**What is expected**
Pull every line with "logo" from the material.

**Given data**
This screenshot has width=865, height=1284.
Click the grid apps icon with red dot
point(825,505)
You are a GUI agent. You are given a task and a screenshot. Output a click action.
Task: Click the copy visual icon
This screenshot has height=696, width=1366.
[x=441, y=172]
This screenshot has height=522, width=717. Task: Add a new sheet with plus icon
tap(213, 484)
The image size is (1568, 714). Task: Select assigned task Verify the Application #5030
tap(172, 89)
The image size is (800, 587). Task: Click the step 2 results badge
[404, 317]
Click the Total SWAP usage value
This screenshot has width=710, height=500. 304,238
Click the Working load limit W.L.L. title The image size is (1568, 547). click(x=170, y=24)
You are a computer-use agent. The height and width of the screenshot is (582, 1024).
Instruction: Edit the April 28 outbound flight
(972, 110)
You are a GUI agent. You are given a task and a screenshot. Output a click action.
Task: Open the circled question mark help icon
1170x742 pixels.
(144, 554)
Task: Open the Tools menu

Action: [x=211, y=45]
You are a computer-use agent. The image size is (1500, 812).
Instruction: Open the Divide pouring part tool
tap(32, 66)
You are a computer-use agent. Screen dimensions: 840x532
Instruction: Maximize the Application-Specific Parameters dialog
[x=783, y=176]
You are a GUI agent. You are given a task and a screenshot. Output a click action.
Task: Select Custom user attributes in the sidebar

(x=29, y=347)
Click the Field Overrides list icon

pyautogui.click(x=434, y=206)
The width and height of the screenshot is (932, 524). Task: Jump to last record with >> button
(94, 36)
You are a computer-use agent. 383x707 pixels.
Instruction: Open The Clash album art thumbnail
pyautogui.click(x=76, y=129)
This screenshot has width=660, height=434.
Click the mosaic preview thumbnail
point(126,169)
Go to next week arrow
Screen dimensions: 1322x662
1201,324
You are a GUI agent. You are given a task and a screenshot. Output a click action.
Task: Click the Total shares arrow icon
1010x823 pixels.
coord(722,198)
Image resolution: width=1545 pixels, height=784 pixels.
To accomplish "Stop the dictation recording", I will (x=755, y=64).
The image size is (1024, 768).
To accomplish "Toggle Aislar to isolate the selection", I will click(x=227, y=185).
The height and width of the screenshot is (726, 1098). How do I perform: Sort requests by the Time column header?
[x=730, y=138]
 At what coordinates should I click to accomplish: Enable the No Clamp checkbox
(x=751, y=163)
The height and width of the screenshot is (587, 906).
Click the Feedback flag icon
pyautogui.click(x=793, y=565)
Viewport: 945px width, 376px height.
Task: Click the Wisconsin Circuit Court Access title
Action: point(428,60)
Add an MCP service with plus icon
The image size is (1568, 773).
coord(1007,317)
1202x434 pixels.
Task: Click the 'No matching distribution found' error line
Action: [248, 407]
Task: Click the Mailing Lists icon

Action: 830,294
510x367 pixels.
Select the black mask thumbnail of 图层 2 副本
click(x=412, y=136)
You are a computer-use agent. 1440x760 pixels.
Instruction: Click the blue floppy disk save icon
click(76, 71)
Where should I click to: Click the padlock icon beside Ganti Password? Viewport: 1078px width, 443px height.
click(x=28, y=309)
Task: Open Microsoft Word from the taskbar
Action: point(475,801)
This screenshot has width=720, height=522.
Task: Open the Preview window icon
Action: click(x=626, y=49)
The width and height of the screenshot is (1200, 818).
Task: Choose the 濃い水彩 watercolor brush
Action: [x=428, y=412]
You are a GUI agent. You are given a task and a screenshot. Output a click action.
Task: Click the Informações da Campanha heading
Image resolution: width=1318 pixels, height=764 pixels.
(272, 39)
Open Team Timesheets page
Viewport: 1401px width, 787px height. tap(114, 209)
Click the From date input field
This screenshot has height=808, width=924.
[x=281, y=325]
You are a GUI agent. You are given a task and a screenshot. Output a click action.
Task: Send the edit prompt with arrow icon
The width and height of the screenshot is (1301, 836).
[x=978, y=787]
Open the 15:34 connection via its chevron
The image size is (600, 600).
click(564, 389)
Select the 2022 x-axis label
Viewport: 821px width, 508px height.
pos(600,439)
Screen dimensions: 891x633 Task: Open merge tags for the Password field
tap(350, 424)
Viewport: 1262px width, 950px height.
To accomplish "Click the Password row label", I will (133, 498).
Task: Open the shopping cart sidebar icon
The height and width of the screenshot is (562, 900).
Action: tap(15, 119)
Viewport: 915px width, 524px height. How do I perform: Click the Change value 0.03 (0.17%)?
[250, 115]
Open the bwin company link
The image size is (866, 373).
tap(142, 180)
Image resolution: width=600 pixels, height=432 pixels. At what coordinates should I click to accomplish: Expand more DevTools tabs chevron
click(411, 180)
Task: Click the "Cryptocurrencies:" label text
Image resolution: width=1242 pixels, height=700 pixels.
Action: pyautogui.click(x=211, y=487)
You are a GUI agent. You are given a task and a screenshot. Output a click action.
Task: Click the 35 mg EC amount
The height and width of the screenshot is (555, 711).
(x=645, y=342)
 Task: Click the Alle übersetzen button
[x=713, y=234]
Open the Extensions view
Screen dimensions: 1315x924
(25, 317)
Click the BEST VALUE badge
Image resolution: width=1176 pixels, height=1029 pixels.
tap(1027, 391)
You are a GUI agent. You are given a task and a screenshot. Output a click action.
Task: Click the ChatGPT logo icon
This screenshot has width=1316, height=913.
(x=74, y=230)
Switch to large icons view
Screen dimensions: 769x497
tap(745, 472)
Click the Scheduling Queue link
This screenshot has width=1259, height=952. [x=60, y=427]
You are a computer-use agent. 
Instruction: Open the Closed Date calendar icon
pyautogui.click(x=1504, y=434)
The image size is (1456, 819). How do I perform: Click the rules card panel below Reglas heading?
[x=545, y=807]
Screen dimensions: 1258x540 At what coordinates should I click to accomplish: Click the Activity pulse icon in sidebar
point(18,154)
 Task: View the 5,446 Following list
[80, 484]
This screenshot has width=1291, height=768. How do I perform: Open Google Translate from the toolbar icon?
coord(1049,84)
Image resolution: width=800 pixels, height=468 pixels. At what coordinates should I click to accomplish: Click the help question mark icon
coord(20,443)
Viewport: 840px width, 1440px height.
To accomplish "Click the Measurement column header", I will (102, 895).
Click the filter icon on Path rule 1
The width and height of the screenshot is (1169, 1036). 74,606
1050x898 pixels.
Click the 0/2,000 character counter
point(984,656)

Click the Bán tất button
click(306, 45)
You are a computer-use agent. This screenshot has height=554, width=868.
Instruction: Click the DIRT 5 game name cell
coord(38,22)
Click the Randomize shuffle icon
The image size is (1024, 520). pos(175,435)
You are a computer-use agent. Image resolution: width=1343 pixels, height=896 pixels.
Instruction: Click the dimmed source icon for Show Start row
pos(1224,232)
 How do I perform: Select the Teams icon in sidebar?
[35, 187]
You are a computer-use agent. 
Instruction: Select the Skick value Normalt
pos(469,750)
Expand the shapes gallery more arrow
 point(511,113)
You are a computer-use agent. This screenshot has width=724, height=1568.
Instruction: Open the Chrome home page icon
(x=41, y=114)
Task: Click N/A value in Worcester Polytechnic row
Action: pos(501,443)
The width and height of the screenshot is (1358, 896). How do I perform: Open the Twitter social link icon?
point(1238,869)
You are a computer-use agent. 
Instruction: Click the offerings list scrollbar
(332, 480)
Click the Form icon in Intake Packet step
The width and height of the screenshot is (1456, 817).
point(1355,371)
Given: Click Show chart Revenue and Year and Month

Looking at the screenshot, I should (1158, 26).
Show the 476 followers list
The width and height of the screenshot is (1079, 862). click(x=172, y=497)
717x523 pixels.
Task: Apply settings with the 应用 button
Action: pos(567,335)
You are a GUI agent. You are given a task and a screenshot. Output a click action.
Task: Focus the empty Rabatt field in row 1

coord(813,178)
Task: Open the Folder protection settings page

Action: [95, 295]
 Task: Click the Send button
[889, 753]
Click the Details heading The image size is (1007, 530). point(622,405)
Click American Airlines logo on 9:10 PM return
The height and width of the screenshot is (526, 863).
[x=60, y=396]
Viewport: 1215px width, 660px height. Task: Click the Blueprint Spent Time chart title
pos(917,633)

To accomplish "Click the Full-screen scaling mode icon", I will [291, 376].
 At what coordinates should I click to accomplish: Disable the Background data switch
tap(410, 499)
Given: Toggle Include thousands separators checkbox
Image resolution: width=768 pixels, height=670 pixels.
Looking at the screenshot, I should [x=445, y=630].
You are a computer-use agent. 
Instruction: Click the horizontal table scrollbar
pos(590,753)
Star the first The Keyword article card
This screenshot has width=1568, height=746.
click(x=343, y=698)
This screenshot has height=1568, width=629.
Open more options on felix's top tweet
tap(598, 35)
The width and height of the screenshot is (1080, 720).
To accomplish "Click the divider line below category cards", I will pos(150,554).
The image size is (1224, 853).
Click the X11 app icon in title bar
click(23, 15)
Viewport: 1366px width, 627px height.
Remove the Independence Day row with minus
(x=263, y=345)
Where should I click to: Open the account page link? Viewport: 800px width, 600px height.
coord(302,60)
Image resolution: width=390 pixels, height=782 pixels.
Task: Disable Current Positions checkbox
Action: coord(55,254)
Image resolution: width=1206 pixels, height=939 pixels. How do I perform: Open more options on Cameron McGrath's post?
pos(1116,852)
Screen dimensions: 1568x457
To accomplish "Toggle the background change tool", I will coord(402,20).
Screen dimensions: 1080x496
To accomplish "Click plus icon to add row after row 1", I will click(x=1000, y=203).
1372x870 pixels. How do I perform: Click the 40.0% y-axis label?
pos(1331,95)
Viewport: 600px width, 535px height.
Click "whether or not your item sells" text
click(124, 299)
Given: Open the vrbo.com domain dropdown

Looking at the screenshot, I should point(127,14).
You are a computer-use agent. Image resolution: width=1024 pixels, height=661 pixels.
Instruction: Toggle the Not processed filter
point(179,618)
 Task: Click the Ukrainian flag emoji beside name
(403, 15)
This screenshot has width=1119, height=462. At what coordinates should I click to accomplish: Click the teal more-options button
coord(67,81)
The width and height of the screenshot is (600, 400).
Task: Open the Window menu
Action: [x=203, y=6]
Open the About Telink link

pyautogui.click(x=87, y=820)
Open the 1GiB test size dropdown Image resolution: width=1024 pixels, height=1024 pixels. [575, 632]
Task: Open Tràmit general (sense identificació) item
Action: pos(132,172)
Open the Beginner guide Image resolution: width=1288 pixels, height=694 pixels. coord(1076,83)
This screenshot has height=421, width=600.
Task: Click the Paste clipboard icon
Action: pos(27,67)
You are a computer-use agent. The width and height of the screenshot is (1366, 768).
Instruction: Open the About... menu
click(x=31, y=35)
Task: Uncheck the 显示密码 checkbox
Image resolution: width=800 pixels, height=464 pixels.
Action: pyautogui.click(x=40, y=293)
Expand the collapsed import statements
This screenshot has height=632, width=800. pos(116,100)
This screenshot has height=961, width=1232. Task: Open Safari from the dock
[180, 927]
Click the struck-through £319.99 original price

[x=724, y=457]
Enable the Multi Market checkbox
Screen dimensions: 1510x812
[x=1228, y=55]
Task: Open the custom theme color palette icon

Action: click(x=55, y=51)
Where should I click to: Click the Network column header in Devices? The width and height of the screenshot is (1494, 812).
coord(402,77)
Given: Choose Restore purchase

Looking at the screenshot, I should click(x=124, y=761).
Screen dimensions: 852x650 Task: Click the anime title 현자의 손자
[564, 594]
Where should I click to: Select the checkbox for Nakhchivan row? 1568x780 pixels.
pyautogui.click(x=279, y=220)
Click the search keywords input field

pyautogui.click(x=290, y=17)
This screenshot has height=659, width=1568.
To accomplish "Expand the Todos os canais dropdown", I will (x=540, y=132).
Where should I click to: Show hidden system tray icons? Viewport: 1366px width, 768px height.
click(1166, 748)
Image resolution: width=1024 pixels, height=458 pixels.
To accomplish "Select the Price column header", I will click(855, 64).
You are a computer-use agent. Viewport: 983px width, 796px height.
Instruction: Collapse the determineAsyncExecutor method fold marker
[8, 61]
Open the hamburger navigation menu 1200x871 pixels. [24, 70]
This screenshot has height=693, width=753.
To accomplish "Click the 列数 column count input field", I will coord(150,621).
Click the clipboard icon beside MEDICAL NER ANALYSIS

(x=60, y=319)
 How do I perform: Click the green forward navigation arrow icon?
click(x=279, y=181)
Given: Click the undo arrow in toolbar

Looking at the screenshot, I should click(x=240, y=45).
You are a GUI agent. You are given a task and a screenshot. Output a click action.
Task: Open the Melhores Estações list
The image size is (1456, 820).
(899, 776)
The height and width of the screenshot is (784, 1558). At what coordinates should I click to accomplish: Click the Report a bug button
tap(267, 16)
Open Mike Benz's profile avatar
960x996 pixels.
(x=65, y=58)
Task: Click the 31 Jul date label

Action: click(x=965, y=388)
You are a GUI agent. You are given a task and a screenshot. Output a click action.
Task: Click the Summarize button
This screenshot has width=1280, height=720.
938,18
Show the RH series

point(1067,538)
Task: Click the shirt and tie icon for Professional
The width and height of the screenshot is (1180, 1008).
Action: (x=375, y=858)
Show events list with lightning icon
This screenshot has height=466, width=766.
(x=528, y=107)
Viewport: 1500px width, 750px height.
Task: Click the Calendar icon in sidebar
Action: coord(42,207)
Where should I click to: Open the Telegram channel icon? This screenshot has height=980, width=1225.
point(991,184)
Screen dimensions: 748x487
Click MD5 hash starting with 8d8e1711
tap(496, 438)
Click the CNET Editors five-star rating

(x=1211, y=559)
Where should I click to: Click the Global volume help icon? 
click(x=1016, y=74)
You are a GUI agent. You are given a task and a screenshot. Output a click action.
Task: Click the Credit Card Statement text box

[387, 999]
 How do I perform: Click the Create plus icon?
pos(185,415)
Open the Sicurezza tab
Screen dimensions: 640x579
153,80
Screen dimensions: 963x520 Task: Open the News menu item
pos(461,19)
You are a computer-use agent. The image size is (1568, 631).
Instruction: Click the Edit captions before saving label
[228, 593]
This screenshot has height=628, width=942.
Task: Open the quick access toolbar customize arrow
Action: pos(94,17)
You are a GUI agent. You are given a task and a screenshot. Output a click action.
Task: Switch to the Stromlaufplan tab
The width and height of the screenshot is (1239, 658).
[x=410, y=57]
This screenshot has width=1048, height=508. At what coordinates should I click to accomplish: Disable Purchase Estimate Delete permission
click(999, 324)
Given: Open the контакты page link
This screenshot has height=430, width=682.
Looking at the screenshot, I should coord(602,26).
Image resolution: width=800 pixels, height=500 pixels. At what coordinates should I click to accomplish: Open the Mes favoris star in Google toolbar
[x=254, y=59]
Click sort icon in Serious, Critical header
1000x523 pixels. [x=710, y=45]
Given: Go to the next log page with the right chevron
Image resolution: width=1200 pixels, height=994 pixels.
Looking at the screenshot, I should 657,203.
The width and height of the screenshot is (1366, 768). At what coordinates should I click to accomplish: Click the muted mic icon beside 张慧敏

**Answer box**
Task: Click the ChatGPT logo icon
Click American Airlines logo on 9:10 PM return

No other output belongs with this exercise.